Opinión
Jueces propios y vergüenza ajena

Para tranquilidad de traviesos operadores, jueces que ocultan sus deshonestidad detrás de su violencia irracional y otros defectos también irracionales, presidentes que desconocen lo que es el estado de Derecho, ministros gatillo fácil y otros de deuda inflada, juristas que han creído tanto en la justicia legítima hace años como ahora son devotos de la abstención silenciosa de mezquina autodefensa y otros raros especimenes de la triste fauna de nuestra argentina actual de una decadencia multidimensional que da vértigo, la Cámara de Apelaciones en lo Criminal Federal, con la firma de dos jueces colocados por caminos no constitucionales por este gobierno, han fallado como lo anunciaba el diario Clarín y su cadena de repetidoras, y confirmaron los dilates que en la causa de las fotocopias de los cuadernos había establecido el juez a cargo de la instrucción, Claudio Bonadio.

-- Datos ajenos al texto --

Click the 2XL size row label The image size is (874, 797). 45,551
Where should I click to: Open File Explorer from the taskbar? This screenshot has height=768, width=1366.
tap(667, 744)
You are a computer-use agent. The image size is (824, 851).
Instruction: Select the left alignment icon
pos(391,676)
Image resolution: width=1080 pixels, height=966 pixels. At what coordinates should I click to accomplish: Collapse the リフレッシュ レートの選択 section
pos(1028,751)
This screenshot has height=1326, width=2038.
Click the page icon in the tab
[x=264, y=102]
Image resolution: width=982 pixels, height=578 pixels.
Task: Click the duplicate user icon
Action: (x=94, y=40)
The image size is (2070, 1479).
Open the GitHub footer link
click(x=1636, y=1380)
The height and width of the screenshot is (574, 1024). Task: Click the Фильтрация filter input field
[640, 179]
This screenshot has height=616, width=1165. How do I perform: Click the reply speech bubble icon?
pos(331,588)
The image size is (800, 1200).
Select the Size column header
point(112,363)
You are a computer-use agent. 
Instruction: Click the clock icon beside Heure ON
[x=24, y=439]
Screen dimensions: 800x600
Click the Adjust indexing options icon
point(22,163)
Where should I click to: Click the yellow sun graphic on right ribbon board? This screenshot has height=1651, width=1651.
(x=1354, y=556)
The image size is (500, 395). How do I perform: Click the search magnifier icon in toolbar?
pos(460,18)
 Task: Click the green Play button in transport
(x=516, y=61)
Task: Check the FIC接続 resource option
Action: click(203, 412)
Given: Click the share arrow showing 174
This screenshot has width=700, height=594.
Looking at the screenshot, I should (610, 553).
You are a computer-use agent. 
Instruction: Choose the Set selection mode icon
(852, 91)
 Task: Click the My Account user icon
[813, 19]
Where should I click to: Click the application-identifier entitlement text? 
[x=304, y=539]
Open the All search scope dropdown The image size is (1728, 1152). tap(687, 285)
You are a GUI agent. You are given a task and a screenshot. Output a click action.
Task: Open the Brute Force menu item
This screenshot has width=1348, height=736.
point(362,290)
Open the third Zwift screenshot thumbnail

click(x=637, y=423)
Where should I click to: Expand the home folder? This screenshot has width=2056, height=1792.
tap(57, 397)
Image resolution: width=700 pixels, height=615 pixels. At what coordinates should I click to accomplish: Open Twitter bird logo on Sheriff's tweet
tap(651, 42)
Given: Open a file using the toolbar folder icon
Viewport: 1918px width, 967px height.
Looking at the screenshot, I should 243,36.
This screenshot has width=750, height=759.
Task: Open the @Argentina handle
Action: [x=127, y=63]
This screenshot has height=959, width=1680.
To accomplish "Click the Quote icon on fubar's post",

En días previos a la resolución de confirmación del procesamiento por parte de la Cámara Federal, algunos medios de comunicación expusieron de forma clara y precisa los lineamientos del fallo, los intereses involucrados y los actores que coordinaron dichos resultados llegando a sostener incluso el fallo como “un regalo de Papá Noel a los empresarios”.

Los acuerdos no sólo son publicados con días de anticipación y lineamientos concretos de cómo serán resueltos los planteos en razón de las voluntades que ejercen presión, en particular desde el Poder Ejecutivo, sino que incluso la resolución llegó horas antes a los periodistas, los diarios, luego al CIJ y recién horas después a las distintas defensas involucradas en el proceso.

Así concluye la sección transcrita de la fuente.